Highlands and Islands Green party MSP Ariane Burgess said “boosting” A96 capacity will only lead to more cars and pollution.
“We have limited resources which we would far rather see invested in public transport and safety equipment, such as average speed cameras, rather than it being poured into a multi-billion pound road project,” she said.
A Transport Scotland spokesman said the review will be “transparent” and “evidence-based”.
In a statement, the agency added: “The recent public consultation received an unprecedented level of engagement with nearly 4,600 responses, generating more than 11,000 suggestions and potential opportunities for the route.
“Rightly, it has taken more time than originally anticipated to consider and to appraise all of those options, however, the report on the public consultation and the initial appraisal will be published by the end of the year.”
Why is the A9 project delayed?
The Scottish Government is supposed to be dualling the A9 by 2025.
In the past year alone 12 people have died on the road between Perth and Inverness, the highest death toll on the road for more than a decade.
Transport Minister Jenny Gilruth recently promised the government remains committed to delivering on the pledge.
But a planned procurement strategy for the remaining sections of the £3 billion road upgrade is yet to be completed.
The fresh strategy is expected to outline a new timetable and financing proposals for completing the long-awaited revamp of one of Scotland’s most dangerous roads.

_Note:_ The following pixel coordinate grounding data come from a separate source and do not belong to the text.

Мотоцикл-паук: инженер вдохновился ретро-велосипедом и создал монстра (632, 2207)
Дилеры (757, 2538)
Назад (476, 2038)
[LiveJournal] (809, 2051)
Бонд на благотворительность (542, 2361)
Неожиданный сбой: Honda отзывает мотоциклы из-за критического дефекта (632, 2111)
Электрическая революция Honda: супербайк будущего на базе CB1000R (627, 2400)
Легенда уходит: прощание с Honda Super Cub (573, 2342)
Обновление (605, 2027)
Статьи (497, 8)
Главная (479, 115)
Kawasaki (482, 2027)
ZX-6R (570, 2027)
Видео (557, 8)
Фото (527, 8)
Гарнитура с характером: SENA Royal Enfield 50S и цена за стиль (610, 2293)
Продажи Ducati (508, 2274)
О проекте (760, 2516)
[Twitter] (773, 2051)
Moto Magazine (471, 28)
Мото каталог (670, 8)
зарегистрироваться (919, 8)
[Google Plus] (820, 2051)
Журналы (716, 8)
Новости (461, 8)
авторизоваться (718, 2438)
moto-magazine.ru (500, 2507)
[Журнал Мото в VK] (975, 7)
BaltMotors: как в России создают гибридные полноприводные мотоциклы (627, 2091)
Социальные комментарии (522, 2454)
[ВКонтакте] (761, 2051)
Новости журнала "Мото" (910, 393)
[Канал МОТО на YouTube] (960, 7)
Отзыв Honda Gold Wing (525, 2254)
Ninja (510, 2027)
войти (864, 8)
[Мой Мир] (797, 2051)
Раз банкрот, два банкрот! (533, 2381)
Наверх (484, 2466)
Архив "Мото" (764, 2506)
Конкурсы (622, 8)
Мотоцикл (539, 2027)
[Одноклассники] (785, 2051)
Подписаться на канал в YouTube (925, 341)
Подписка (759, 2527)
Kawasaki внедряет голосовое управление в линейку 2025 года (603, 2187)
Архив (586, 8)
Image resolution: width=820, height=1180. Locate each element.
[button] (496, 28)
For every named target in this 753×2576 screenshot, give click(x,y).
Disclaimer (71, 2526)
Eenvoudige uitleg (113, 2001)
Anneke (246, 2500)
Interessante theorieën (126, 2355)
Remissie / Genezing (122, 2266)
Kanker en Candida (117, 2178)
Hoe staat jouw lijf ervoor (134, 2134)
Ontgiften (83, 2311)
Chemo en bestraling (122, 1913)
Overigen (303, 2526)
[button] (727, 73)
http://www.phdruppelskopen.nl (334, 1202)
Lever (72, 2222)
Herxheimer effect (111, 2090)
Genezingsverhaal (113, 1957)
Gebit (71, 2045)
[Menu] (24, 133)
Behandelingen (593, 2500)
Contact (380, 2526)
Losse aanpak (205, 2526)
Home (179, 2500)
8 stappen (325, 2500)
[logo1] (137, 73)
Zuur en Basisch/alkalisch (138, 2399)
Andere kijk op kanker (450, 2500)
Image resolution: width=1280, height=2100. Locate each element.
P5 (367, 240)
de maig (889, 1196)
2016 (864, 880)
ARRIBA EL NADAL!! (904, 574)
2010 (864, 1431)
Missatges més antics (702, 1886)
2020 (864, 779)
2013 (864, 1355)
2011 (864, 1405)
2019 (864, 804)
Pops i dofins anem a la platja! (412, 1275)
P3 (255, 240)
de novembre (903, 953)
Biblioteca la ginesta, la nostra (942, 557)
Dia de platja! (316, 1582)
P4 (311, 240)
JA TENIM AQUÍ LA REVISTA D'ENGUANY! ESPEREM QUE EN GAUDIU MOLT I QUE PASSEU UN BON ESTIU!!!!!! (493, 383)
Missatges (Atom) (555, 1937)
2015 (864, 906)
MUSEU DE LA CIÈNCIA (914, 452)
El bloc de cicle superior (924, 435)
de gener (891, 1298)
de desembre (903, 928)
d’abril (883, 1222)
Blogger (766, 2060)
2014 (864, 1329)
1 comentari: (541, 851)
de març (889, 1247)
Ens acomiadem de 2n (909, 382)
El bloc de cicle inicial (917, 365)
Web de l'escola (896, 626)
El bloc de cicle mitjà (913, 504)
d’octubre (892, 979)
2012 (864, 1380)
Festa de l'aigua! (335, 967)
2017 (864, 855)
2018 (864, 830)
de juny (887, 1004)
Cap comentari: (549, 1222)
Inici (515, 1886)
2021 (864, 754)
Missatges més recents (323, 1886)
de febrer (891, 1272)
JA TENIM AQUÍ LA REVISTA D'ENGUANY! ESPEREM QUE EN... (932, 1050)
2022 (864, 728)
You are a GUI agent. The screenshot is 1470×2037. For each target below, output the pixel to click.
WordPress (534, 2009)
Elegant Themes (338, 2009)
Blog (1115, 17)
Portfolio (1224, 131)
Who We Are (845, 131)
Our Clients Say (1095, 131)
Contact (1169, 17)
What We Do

The Scottish Government last week gave the go-ahead for dualling the 22km stretch between Killicrankie and Glen Garry in Perthshire.
Transport Scotland said it’s a “complex exercise”, adding: “As part of this exercise, in light of recent fluctuations in the economic environment, work is also underway to assess the impact of market changes on factors such as borrowing costs and price inflation to inform evaluation of the potential procurement approaches available.”